Serum-free mouse embryo (SFME) cells, derived in medium in which serum is replaced with growth factors and other supplements, are proastroblasts that are acutely dependent on epidermal growth factor (EGF) for survival. Ultrastructurally, an early change found in SFME cells deprived of EGF was a loss of polysomes which sedimentation analysis confirmed to be a shift from polysomes to monosomes. The ribosomal shift was not accompanied by decreased steady-state level of cytoplasmic actin mRNA examined as an indicator of cellular mRNA level. With time the cells became small and severely degenerate and exhibited nuclear morphology characteristic of apoptosis. Genomic DNA isolated from cultures undergoing EGF deprivation-dependent cell death exhibited a pattern of fragmentation resulting from endonuclease activation characteristic of cells undergoing apoptosis or programmed cell death. Flow cytometric analysis indicated that cultures in the absence of EGF contained almost exclusively G1-phase cells. Some of the phenomena associated with EGF deprivation of SFME cells are similar to those observed upon NGF deprivation of nerve cells in culture, suggesting that these neuroectodermal-derived cell types share common mechanisms of proliferative control involving peptide growth factor-dependent survival.

Serial passage of embryonic human astrocytes in serum-free, hormone-supplemented medium.

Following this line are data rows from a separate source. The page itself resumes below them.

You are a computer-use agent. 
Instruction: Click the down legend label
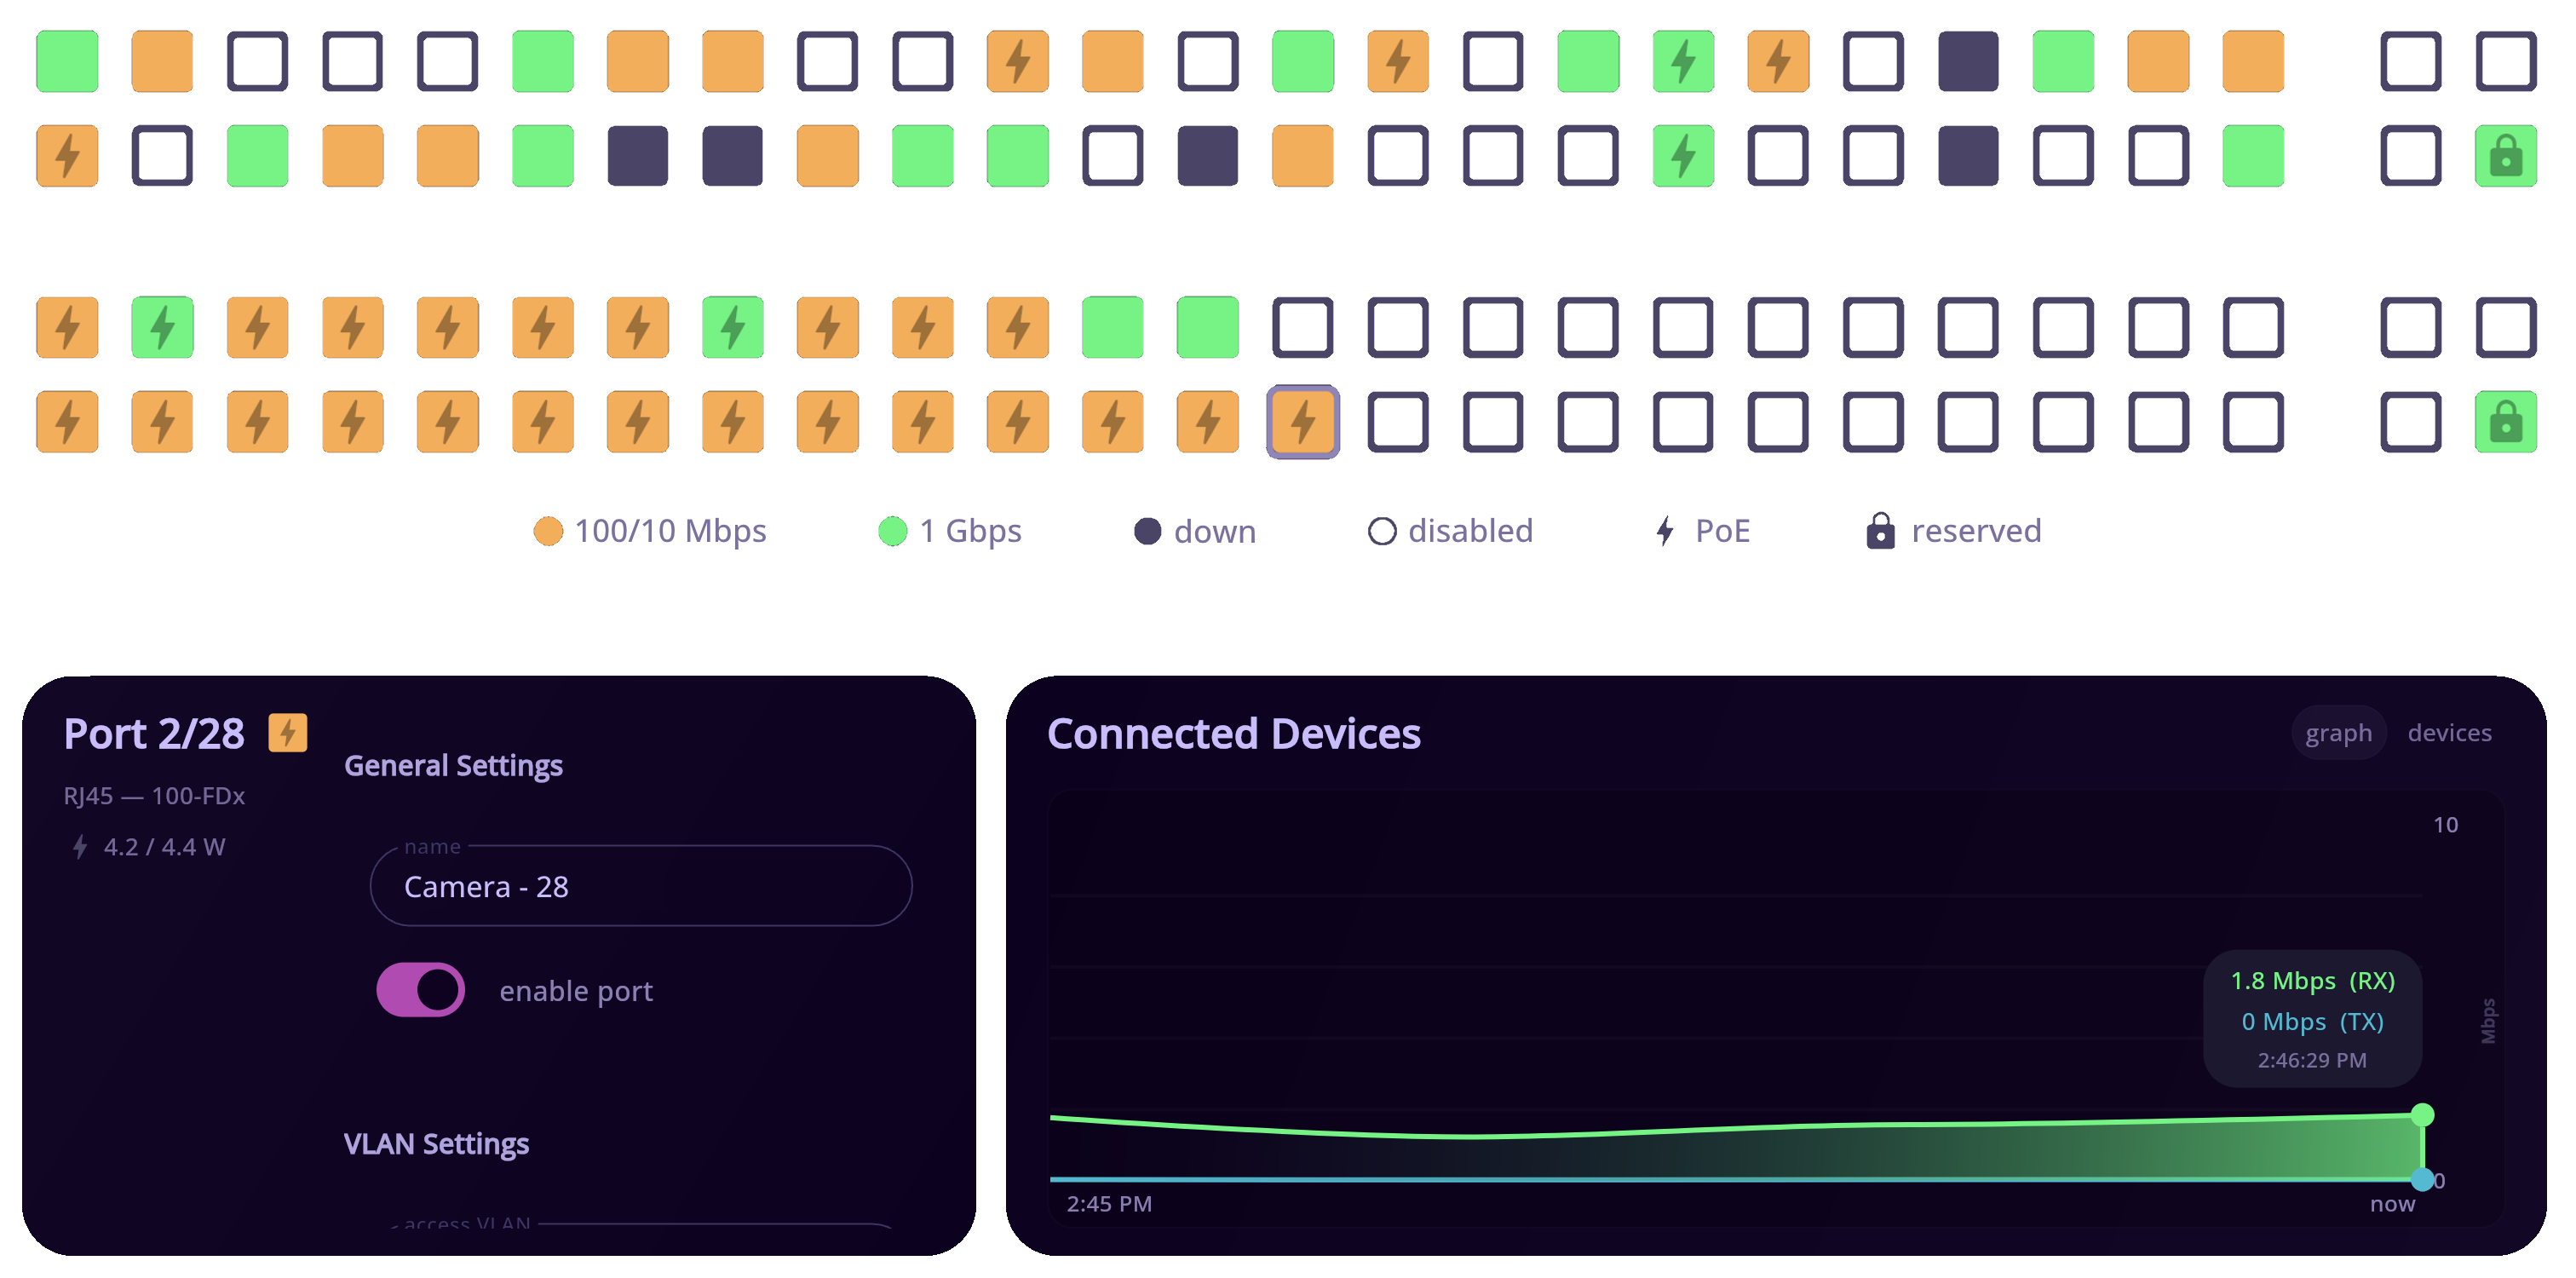pyautogui.click(x=1215, y=531)
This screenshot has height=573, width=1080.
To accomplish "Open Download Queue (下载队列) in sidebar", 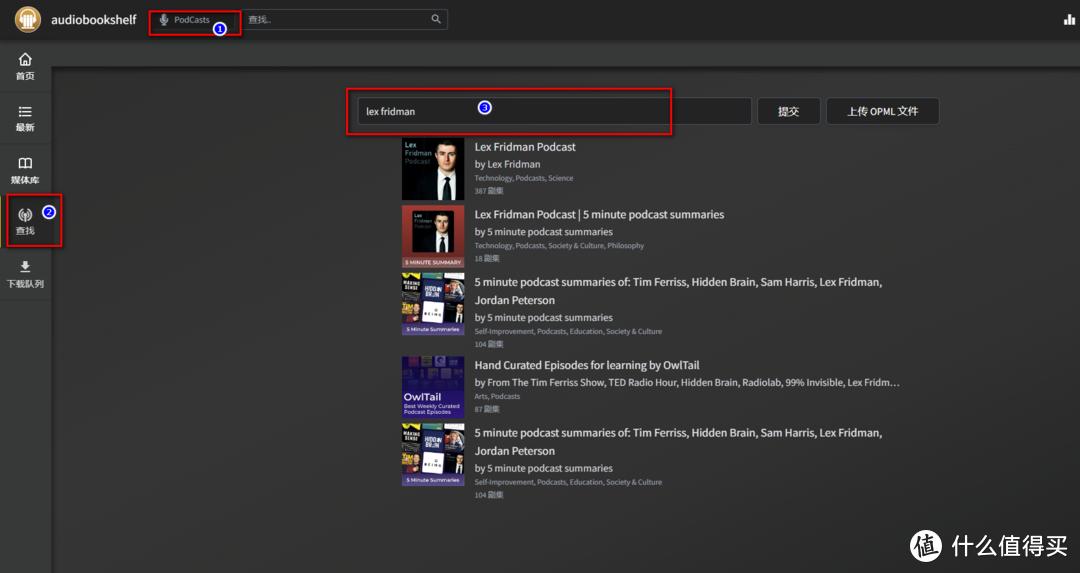I will tap(25, 274).
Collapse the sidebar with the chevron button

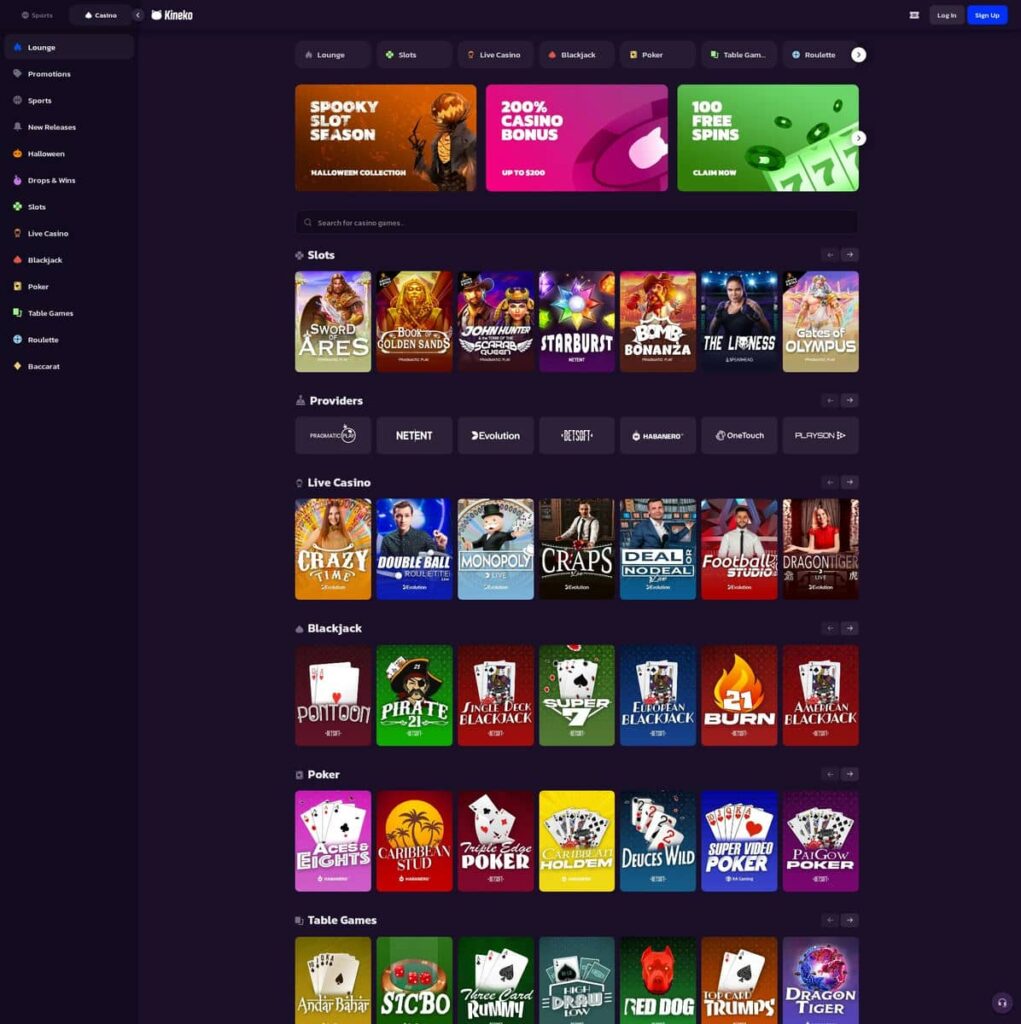point(138,15)
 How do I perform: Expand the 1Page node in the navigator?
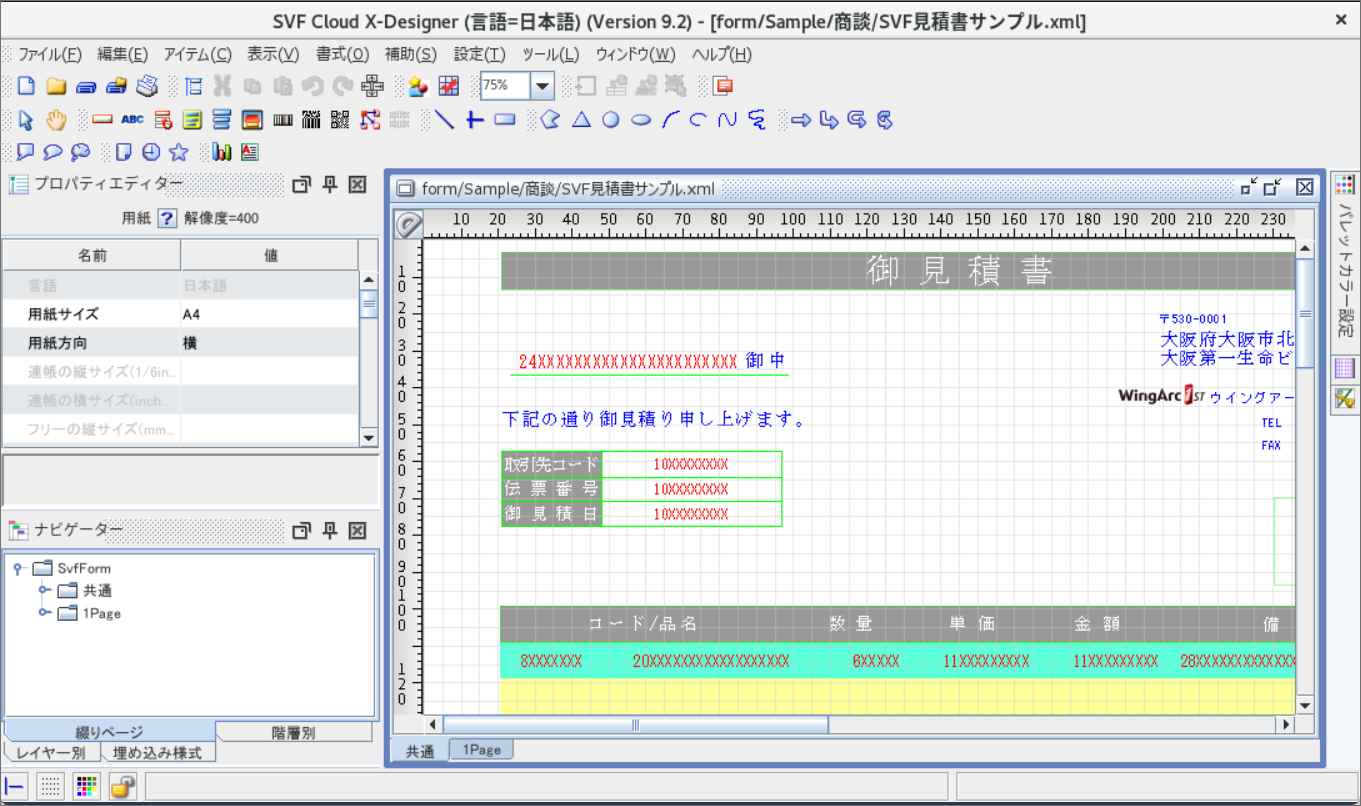[x=44, y=612]
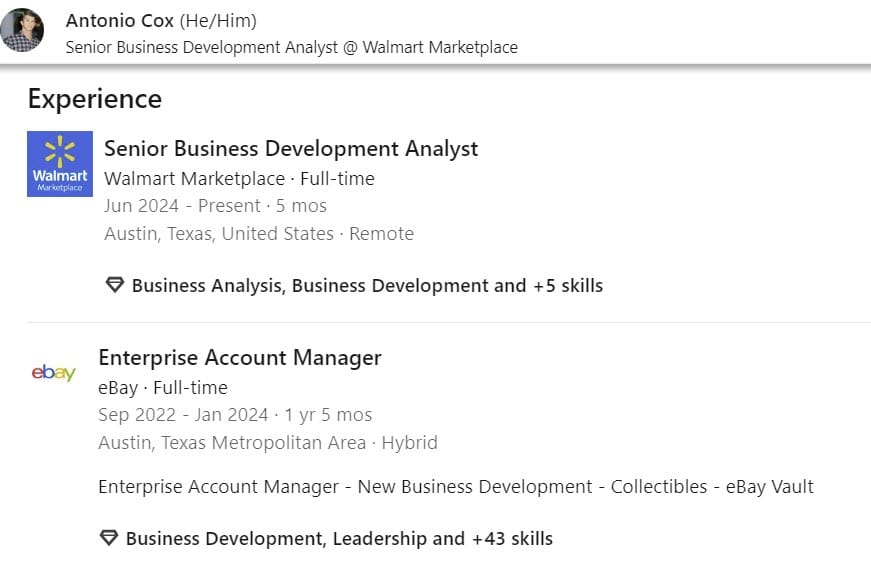Open the Enterprise Account Manager position title
The height and width of the screenshot is (563, 871).
(x=240, y=357)
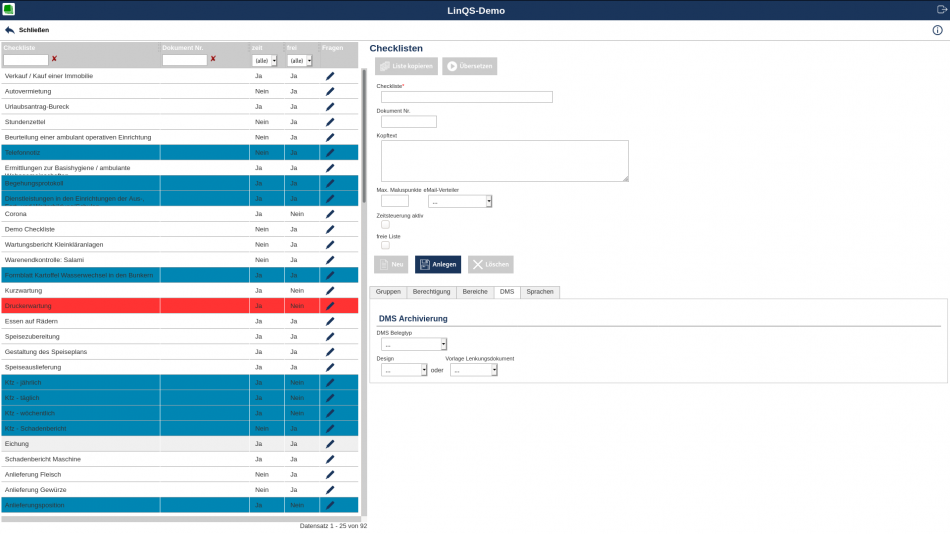
Task: Edit questions for Autovermietung checklist
Action: pos(330,91)
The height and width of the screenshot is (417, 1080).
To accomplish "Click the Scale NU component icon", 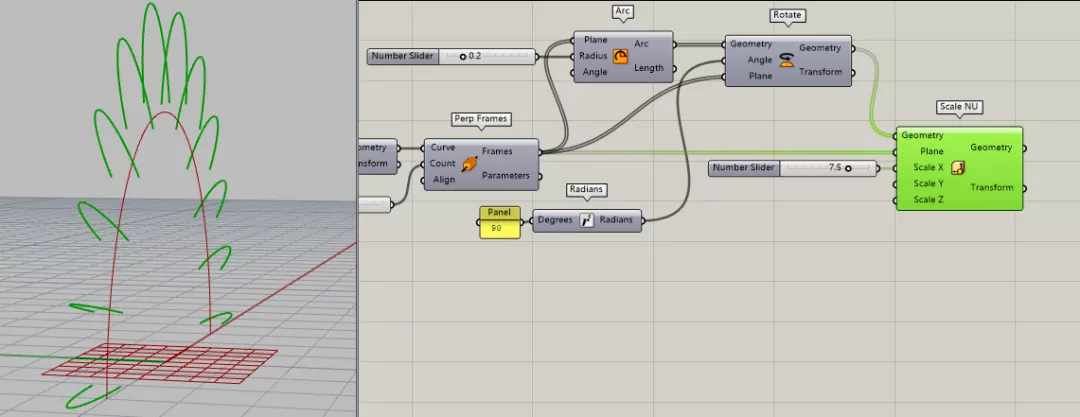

We applied serum-free cell culture methods that allow extended proliferation of mouse astrocyte precursor cells to the multipassage culture of embryonic human brain cells. Cells were cultured in nutrient medium supplemented with insulin, transferrin, epidermal growth factor, fibroblast growth factor, heparin, high-density lipoprotein, and fibronectin. Cultures were maintained for a maximum of 70 population doublings before proliferation ceased. The cells synthesized glial fibrillary acidic protein, an astrocyte marker, and expression of this protein was increased by incubation of the cells with transforming growth factor beta or serum. These results identify extracellular factors important for proliferation and differentiation of embryonic human astrocytes and provide a controlled system for multipassage culture.

Extended culture of mouse embryo cells without senescence: inhibition by serum.

Mouse embryo cells cultured in vitro in serum-supplemented media undergo growth crisis, resulting in the loss of genomically normal cells prior to the appearance of established, aneuploid cell lines. Mouse embryo cells established and maintained for multiple passages in the absence of serum did not exhibit growth crisis or gross chromosomal aberration. Cells cultured under these conditions were dependent on epidermal growth factor for survival. Proliferation was reversibly inhibited by serum or platelet-free plasma, suggesting that mouse embryo cultures maintained by conventional procedures are under the influence of inhibitory factors.

Binding of Staphylococcus aureus by human serum spreading factor in an in vitro assay.

Human serum spreading factor, an animal cell adhesion-promoting glycoprotein, bound Staphylococcus aureus in an assay in which association of bacteria to protein-precoated microtiter wells was quantitated. Interaction of human serum spreading factor with S. aureus suggests that this protein may play a role in host defenses and in the invasiveness and pathogenicity of microbial infections.